Green’s Dictionary of Slang

tripe n.2

[virtually SE by 20C]

nonsense, utter rubbish; also attrib.

[US]Spectator 24 Dec. 930/2: This book [...] very vulgar [...] it is a dish of literary and artistic ‘tripe-and-onions’ .
[Aus]Bulletin (Sydney) 20 Oct. 10/3: Think of the garish foreign ‘tripe’ that would result from the Imperialistic inspiration now in the air – a Kiplingesque yap mainly about motherland, Joe Chamberlain, African slaughter, and Duke of York.
[UK]J. Ware Passing Eng. of the Victorian Era.
[Aus]Sun. Times (Perth) 15 May 2nd sect. 12/8: For all their blasted tommy-rot / And all their soppy tripe, / There’s comfort in the wallop-pot, / And solace in the pipe.
[UK]Nottingham Eve.
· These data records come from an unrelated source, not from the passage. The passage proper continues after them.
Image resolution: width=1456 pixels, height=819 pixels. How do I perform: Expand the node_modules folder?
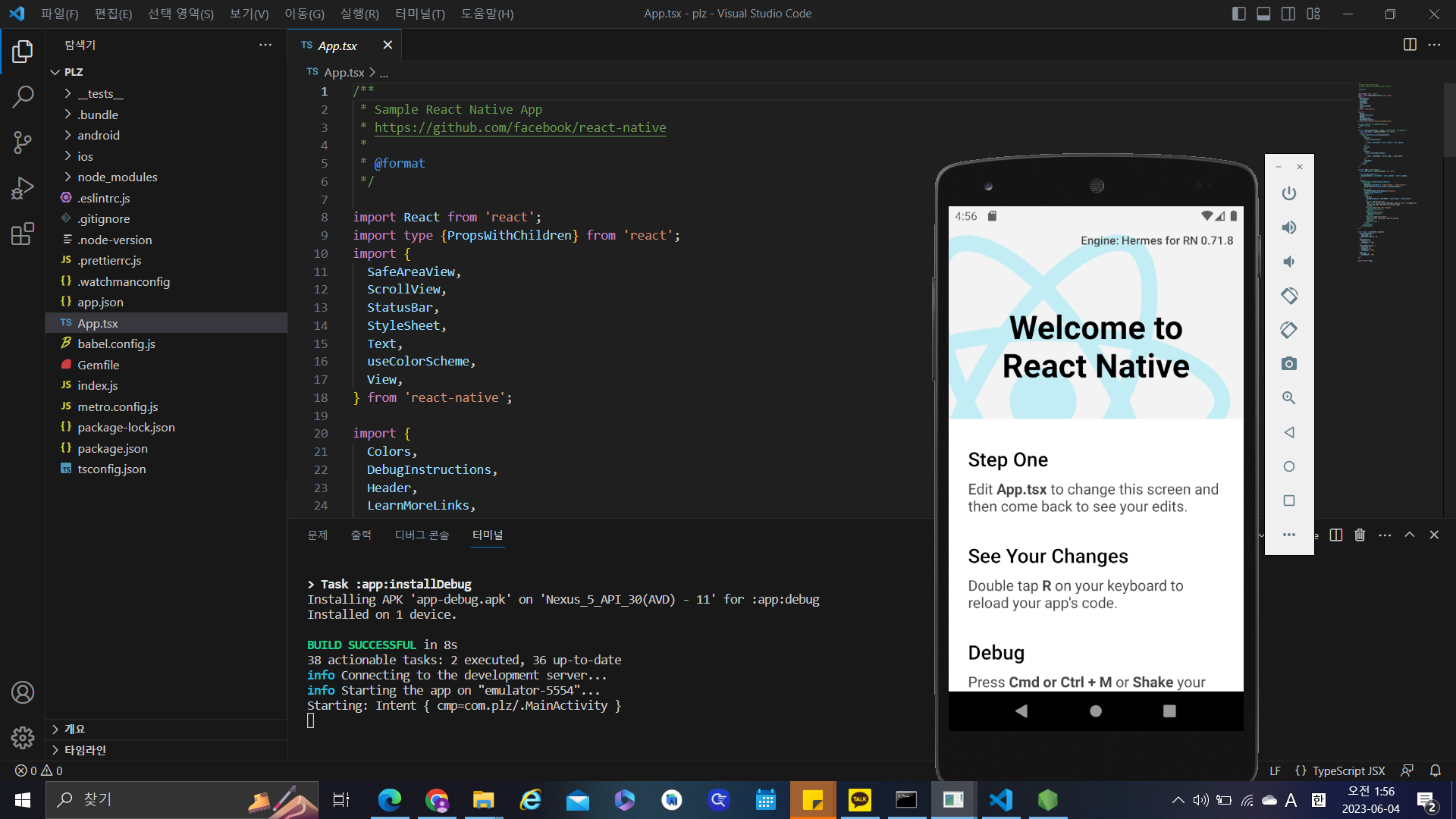click(x=117, y=177)
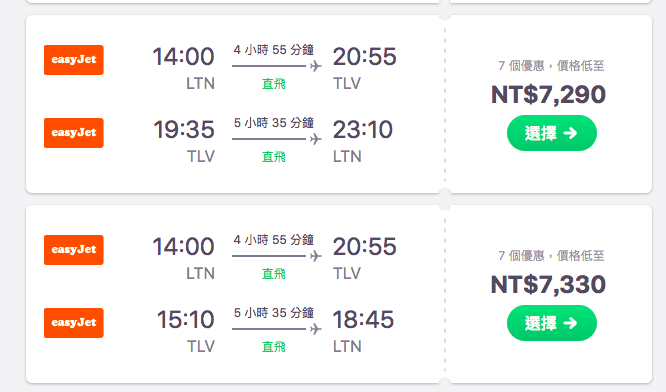Image resolution: width=666 pixels, height=392 pixels.
Task: Click easyJet logo for 14:00 LTN flight, NT$7,290 card
Action: coord(73,60)
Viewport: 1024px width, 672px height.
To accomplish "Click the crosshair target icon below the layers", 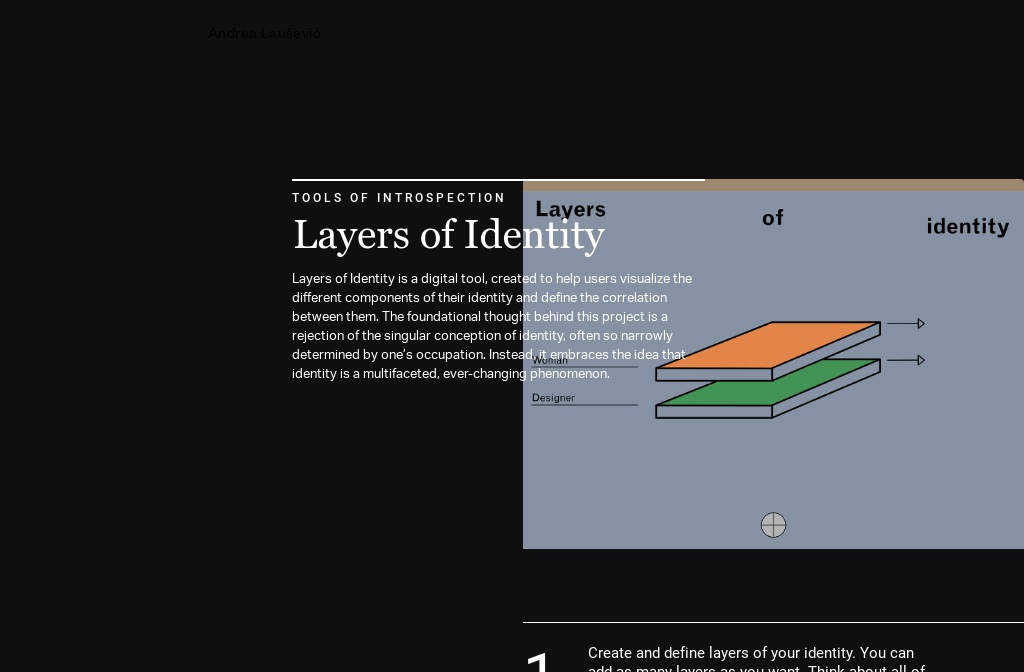I will pyautogui.click(x=773, y=525).
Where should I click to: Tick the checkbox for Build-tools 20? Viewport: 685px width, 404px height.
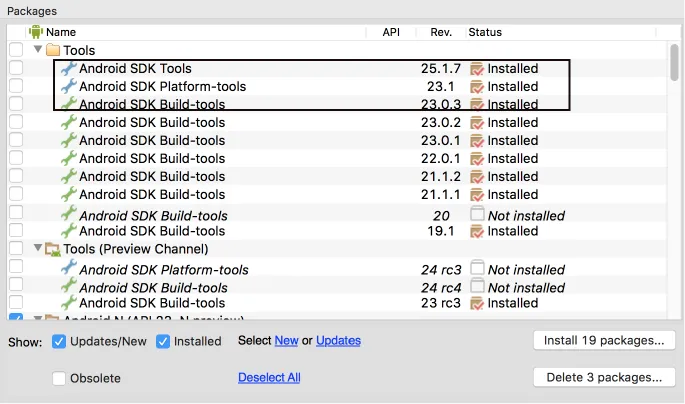[16, 213]
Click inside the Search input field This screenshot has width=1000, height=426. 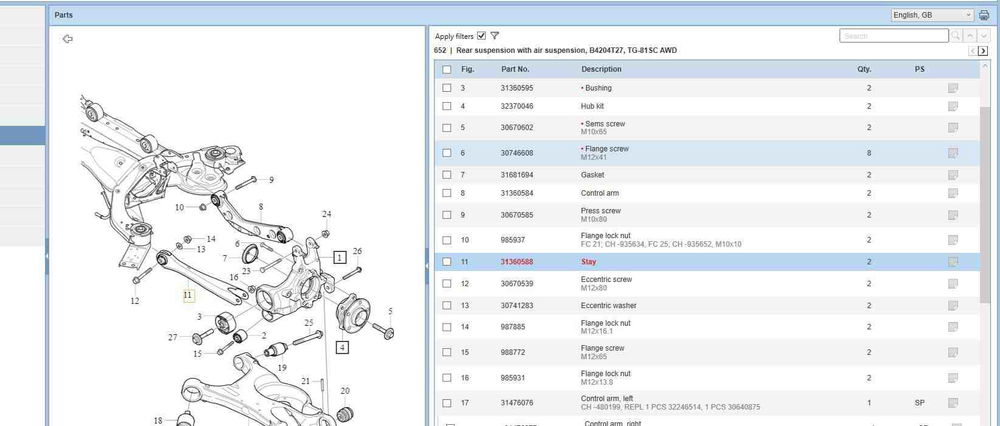[x=893, y=36]
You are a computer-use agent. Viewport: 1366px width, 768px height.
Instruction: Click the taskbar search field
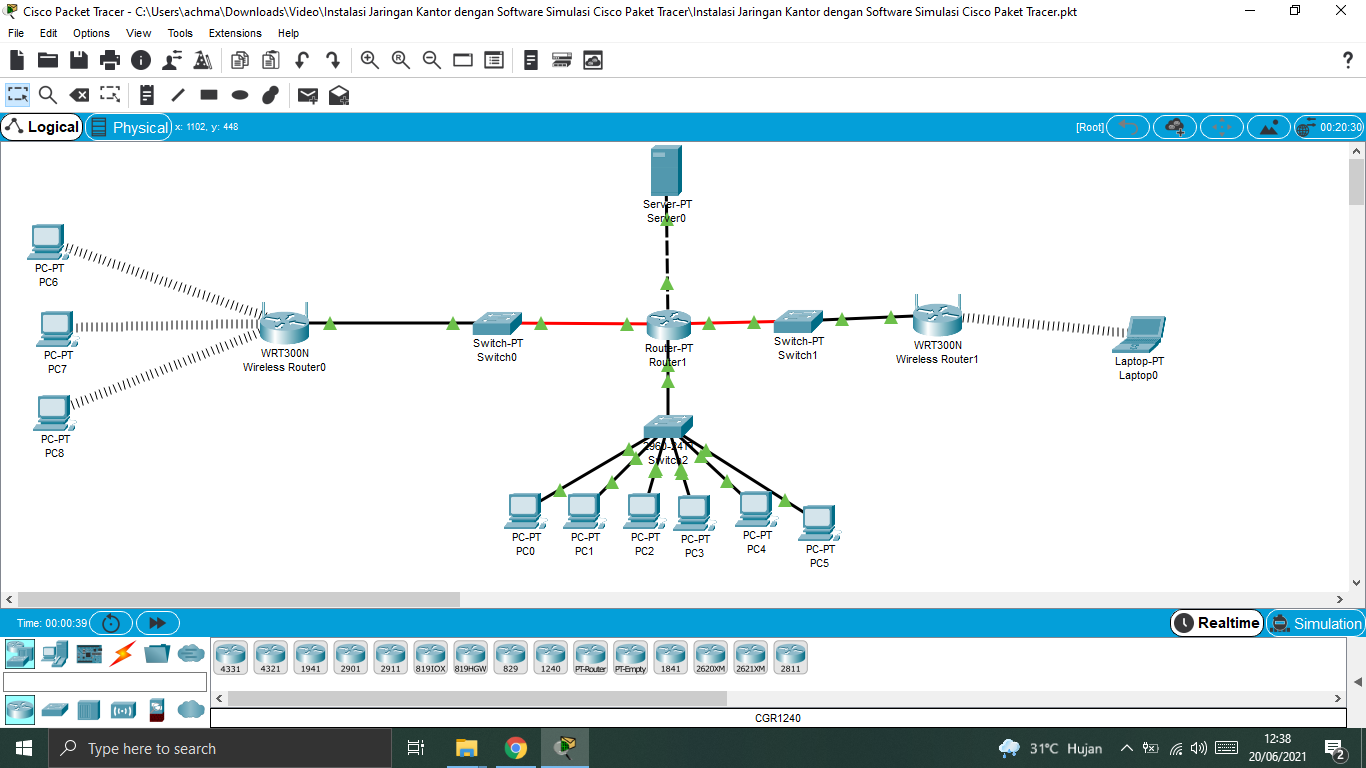click(x=220, y=748)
Post 30 Apr. 3/3: ‘Tripe jewellry [...] It is not fit for Southend,’ he said, holding up the ring, ‘but only for the worst part of Whitechapel. This is tripe, that is all it is’.
[UK]Wodehouse Carry on, Jeeves 201: Rosie M. Banks, author of some of the most pronounced and widely read tripe ever put on the market.
[Ire]S. Beckett Murphy (1963) 44: Sometimes you talk as great tripe as Murphy.
[US]F.S. Fitzgerald ‘Boil Some Water’ in Pat Hobby Stories (1967) 48: It’s the lousiest tripe I ever seen shot in Hollywood.
[UK]Wodehouse Mating Season 153: Mrs Bingo wrote the world’s worst tripe.
[UK]W. Talsman Gaudy Image (1966) 189: You think I care to listen to your tripe night after night?
[UK]C. Stead Cotters’ England (1980) 247: Do you want to cut her mind to pieces with such rubbish [...] I foresaw some such tripe.
[US]H. Selby Jr Demon (1979) 88: He continued to thank people with a bunch of meaningless tripe.
[US]H. Rawson Dict. of Invective (1991) 14: Foods also serve as metaphors for nonsense, e.g., applesauce, baloney, banana oil, beans, mush, pap, and tripe.
[UK]Observer Rev. 4 July 11: How else do writers [...] produce such witless tripe.
[SA] in ‘Ben Trovato’ On the Run (2007) 21: I can only say that I have not come across a bigger load of tripe in my life.

In compounds

tripe merchant (n.)

a purveyor of nonsense.

[UK]‘Ian Hay’ Carrying On 155: How does one choke off a tripe-merchant of this type?

In phrases

up to tripe (adj.)

worthless, unpleasant, distasteful.

[Aus]Aussie (France) VI Aug. 9/1: He wasn’t with us long before he got his maiden stripe, / And the Sergeant-Major’s hand was seen in that; / And the other gunners reckoned it was fairly up to tripe; / But Green he only grinned beneath his hat.
[UK](con. WWI) in Fraser & Gibbons Soldier and Sailor Words.